Another reason why certain forms of migration are non-discretionary is the fact that most democratic governments recognise certain fundamental human rights, such as the right of citizens and/or permanent residents to live with members of their immediate families or to marry or adopt whomever they want to. The right of immediate family members to immigrate is often subject to certain conditions, such as having sufficient income or lodgings, but if these conditions are met, governments do not exercise any discretionary authority with respect to the immigration, although restrictive measures can delay it.

Family migration of immediate family members (spouses and minor children) is generally considered non-discretionary, while migration of siblings, adult children or parents is not.  Indeed the United States is the country which has the most liberal provisions with regard to the migration of non-immediate family. On the other hand, it tends to be restrictive on labour migration and now that European countries are opening up on this score, it is becoming one of the more restrictive countries in the OECD with regard to labour migration. This restrictiveness in a context of strong demand has undoubtedly contributed to creating a climate in which irregular migration could flourish.

 

What about labour migration?

The distinction between discretionary and non-discretionary migration applies to labour migration as well. The example cited above with regard to workers in the European Union is an example of non-discretionary labour migration. Workers can move from any country to another and look and find work without any restrictions. Otherwise labour migration is discretionary, that is, it can be allowed or not allowed by governments.
There are two forms of discretionary labour migration. One is so-called “supply-driven” and reflects what Australia and Canada have generally done. These countries invite persons abroad interested in migrating to apply and then assess them on the basis of certain criteria (age, knowledge of the language, educational qualifications, occupation, work experience, presence of relatives in the country, etc.). Points are awarded for each characteristic and persons having a certain minimum number of points are invited to immigrate with their immediate families, up to a pre-specified maximum per year. Immigrants do not have to have a job before arrival (sometimes extra points are awarded if applicants have a job offer) and enter the labour market once they arrive, to look for work like any other person.   

 

What about companies that look abroad to hire workers?

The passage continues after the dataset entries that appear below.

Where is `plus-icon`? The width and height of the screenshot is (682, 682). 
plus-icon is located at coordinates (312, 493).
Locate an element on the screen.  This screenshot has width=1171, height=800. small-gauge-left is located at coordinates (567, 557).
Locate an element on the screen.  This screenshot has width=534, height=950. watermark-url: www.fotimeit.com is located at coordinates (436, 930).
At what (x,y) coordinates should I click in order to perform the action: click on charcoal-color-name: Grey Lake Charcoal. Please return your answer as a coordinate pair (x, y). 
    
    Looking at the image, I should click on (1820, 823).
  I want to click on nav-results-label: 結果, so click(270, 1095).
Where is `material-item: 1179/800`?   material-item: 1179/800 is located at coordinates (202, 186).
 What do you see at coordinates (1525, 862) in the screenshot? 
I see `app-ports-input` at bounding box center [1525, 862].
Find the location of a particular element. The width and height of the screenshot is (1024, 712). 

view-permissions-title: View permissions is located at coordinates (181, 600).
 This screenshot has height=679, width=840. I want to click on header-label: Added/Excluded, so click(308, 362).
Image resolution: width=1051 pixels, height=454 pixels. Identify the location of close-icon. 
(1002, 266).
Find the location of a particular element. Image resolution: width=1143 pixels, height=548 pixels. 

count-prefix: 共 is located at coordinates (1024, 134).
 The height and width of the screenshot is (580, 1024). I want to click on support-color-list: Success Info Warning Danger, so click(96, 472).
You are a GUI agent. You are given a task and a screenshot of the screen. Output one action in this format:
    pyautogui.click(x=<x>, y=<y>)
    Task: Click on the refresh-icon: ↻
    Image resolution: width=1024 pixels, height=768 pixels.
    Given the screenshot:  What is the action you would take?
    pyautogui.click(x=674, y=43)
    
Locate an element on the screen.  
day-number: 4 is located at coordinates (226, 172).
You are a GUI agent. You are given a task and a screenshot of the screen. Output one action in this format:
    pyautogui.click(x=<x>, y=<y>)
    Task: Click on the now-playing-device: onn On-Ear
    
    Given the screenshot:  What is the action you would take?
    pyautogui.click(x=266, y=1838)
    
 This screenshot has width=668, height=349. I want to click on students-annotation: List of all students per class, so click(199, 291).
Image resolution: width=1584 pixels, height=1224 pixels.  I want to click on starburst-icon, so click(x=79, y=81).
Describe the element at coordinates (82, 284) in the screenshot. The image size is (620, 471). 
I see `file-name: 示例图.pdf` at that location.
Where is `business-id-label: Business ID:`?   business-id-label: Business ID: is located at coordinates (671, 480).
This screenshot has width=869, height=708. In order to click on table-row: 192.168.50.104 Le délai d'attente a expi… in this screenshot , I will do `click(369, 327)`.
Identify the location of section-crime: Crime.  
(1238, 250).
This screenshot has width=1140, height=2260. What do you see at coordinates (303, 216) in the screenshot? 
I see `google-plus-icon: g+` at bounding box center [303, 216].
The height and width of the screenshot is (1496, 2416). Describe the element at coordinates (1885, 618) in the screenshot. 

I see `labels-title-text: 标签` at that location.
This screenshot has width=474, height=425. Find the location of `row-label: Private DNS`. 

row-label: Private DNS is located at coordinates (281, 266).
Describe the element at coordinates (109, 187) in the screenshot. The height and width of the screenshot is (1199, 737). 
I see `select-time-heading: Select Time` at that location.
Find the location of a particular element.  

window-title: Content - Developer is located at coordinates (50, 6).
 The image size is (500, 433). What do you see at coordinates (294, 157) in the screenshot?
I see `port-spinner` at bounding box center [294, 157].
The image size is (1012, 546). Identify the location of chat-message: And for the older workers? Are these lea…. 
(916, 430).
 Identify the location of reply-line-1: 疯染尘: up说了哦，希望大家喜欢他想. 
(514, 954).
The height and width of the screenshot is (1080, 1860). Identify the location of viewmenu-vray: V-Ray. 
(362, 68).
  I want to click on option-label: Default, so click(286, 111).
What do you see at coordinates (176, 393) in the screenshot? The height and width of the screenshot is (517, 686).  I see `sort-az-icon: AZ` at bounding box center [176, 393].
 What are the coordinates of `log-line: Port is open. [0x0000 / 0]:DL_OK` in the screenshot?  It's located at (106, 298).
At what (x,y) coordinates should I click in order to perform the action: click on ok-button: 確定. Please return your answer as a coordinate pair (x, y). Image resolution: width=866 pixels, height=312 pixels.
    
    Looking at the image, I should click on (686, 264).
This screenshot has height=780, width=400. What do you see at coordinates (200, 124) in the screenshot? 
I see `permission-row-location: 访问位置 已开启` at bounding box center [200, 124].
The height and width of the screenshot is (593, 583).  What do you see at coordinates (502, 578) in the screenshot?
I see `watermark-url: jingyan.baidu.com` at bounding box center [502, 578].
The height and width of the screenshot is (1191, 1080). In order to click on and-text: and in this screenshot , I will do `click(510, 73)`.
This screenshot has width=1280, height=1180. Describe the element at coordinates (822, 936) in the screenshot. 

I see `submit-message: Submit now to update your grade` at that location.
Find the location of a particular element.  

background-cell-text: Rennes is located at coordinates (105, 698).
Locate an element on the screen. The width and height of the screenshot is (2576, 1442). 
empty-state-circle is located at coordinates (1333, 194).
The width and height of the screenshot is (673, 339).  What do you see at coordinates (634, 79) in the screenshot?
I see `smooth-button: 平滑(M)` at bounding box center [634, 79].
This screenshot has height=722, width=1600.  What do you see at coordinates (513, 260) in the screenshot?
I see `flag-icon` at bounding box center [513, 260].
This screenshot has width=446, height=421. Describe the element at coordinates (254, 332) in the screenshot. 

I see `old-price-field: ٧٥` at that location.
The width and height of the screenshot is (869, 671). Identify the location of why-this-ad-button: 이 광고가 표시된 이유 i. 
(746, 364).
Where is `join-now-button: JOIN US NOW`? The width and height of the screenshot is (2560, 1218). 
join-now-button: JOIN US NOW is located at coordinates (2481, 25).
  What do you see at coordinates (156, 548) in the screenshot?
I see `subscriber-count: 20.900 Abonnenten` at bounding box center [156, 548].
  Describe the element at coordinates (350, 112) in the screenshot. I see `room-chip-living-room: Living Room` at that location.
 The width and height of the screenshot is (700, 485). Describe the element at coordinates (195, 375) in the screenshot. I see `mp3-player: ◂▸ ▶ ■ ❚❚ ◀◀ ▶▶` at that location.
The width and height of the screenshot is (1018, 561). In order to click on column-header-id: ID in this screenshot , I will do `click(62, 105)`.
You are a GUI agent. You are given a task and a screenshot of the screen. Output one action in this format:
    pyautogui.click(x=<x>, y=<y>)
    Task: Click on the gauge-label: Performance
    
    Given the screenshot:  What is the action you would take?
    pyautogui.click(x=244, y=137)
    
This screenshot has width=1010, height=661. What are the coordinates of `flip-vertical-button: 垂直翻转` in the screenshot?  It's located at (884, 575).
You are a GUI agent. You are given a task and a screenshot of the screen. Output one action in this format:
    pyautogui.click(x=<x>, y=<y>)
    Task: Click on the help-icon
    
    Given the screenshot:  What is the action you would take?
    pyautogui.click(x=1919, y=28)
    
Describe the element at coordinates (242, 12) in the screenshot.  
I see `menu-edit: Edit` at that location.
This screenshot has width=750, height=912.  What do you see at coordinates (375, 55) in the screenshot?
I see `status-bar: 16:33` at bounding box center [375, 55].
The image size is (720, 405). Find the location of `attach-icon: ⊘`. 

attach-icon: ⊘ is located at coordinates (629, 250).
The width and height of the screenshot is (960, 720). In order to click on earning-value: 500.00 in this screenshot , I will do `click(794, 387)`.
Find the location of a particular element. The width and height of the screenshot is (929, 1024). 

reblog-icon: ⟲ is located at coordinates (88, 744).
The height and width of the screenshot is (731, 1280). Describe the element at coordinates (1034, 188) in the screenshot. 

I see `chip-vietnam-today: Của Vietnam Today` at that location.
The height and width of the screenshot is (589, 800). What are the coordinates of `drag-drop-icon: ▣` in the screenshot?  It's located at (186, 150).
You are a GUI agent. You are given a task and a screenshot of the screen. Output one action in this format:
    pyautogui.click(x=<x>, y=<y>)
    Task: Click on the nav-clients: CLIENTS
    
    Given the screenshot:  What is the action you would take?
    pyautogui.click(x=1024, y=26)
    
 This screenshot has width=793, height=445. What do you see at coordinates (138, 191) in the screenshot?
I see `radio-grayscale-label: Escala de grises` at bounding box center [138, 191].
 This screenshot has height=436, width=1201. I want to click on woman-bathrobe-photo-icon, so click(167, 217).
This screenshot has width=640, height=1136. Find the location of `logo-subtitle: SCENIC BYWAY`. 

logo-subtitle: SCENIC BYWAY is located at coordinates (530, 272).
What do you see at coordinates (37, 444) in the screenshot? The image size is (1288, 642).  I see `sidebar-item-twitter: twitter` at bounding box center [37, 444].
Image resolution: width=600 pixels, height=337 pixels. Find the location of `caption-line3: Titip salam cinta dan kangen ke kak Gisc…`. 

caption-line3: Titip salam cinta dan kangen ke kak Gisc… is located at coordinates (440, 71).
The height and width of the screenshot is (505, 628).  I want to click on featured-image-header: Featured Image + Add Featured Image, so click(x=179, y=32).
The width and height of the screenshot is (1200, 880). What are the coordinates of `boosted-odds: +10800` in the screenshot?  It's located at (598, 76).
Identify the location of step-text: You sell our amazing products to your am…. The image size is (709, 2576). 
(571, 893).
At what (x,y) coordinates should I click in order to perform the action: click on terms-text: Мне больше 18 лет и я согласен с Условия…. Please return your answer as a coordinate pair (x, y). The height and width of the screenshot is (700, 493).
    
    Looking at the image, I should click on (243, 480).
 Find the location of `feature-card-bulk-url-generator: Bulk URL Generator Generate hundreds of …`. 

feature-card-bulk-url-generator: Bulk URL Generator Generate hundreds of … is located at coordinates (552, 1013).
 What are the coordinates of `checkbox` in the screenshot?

That’s what we call demand- or employer-driven migration, that is employers make requests for workers to public authorities (generally they have  specific persons in mind), which then allow the workers to come in  if they deem that no workers in the country could satisfy the job requirements of the jobs for which the potential immigrants are being recruited. This form of labour migration is the most common one and is the one prevalent in the United States, Europe and Japan. There is generally a ”labour market test” to determine if workers in the country could take on the job; this takes the form of a requirements to advertise the job and to hire domestic candidates with the required qualifications.  Governments may set up lists of “shortage occupations” to speed up recruitment in occupations where there are obvious needs;  in these cases no labour market test is applied to job offers in the shortage occupations.